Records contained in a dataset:

* * * * *

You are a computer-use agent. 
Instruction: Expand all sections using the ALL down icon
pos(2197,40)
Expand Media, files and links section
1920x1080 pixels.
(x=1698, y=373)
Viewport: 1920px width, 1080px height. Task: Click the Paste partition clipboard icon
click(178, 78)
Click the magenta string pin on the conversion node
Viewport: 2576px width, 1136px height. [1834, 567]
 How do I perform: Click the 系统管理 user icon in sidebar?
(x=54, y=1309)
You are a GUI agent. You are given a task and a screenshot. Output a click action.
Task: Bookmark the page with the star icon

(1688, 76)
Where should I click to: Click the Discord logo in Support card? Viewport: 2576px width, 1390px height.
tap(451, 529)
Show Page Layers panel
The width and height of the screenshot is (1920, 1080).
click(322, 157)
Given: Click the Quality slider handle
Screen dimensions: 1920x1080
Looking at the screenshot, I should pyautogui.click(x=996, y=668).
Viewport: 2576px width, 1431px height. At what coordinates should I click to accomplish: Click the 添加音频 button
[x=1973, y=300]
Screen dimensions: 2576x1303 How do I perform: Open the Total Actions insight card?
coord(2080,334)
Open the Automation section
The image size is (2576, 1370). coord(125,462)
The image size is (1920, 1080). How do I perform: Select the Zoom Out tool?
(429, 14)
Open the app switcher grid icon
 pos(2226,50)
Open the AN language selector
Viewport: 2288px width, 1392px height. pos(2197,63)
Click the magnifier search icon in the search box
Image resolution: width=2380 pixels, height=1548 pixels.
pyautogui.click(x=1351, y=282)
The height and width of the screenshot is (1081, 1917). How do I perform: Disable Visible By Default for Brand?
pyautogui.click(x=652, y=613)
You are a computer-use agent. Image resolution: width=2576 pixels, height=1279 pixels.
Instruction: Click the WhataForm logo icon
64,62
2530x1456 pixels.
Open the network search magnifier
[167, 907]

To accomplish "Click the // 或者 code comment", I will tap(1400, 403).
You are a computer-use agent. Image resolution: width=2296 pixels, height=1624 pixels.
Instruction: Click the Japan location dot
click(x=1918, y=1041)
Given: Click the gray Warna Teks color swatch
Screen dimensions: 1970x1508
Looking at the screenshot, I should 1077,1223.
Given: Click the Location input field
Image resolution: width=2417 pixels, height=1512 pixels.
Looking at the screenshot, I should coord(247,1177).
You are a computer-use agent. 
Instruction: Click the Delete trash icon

* * * * *

Required work:
Give back every line from the beginning of the records through the line holding "Given: Click the Quality slider handle", exactly as it reads, and leave out the rest.

Exercise answer:
You are a computer-use agent. 
Instruction: Expand all sections using the ALL down icon
pos(2197,40)
Expand Media, files and links section
1920x1080 pixels.
(x=1698, y=373)
Viewport: 1920px width, 1080px height. Task: Click the Paste partition clipboard icon
click(178, 78)
Click the magenta string pin on the conversion node
Viewport: 2576px width, 1136px height. [1834, 567]
 How do I perform: Click the 系统管理 user icon in sidebar?
(x=54, y=1309)
You are a GUI agent. You are given a task and a screenshot. Output a click action.
Task: Bookmark the page with the star icon

(1688, 76)
Where should I click to: Click the Discord logo in Support card? Viewport: 2576px width, 1390px height.
tap(451, 529)
Show Page Layers panel
The width and height of the screenshot is (1920, 1080).
click(322, 157)
Given: Click the Quality slider handle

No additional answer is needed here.